Castro’s passing is politically irrelevant, yet “mourned” by many in the streets of Havana (whether they want to or not). Nine days of mourning have been ordered. That means anyone caught listening to a radio or watching television or just humming to himself — even in the privacy of their own home — will see consequences. So if you’re grappling with the terms “tyrannical” and “dictator,” this should resolve that conflict.

Simultaneously, in Little Havana there is loud and joyous celebration. Enormous Cuban flags are paraded down 8th street alongside the U.S. flag, a commemoration of the adoptive country that constitutionally guarantees their freedom of assembly.

Although Cubans are known around the world for their music, there wasn’t a musical instrument in sight. Instead, there was the traditional beating of pots and pans, and I was delighted that this tradition now includes banging on electric rice makers. We are, after all, Americans now.

During television coverage of Little Havana, an English-speaking Cuban man put down the celebratory pots and pans just long enough to deliver a provocative sound bite, “He was our Hitler.”

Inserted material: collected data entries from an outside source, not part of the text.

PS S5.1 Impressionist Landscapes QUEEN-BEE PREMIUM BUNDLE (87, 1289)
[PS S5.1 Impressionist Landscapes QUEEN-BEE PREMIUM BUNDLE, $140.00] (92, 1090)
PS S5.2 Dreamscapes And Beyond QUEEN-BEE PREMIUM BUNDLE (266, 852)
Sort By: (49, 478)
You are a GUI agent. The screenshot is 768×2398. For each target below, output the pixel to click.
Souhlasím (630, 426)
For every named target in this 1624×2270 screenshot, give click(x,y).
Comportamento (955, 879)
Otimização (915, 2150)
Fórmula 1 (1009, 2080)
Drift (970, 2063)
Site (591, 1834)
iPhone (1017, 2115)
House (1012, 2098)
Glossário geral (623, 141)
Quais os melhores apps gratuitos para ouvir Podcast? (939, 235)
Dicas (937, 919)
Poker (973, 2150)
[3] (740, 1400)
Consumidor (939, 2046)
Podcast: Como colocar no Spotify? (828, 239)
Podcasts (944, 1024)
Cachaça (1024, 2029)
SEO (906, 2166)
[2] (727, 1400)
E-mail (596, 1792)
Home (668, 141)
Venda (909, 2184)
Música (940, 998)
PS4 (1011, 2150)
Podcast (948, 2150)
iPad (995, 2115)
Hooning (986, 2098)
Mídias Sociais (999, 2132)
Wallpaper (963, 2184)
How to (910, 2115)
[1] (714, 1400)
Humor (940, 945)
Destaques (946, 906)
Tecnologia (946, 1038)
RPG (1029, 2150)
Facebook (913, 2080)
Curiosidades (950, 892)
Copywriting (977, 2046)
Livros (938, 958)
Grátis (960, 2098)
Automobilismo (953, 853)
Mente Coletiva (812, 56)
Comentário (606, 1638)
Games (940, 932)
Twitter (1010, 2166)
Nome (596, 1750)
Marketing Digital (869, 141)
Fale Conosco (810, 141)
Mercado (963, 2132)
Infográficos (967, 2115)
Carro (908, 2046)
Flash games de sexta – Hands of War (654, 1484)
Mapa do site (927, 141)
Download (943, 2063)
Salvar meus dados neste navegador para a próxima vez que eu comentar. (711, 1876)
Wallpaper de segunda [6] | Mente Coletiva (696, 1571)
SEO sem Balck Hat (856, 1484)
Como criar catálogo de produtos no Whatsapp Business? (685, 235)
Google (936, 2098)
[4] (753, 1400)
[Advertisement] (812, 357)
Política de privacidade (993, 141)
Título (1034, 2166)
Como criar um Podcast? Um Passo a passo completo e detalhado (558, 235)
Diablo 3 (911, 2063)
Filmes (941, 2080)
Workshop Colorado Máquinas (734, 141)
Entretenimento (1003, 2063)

The comparison, which gets bandied about quite frequently, has never felt appropriate to me. There is no comparison between the systematic extermination of more than 8 million people, with the inconveniences caused by a charismatic and arrogant dictator adept at unmitigated hypocrisy, making political deals that, above all, lined his own pockets, and turning a once prosperous nation into a morbid tourist attraction like Alcatraz and Auschwitz.

If there’s a similarity between the Cubans and the Jews, it might be their sentient cry of, “Never forget.”

But is not forgetting enough? How has not forgetting served us? As a sinister new administration steps into the White House, the muffled cry in too many hearts appears to be, “Could it happen here?”

For those grappling with the word sinister, look no further than the appointment of alt right leader Steve Bannon as chief strategist.

The answers will be much more clear come Markmas.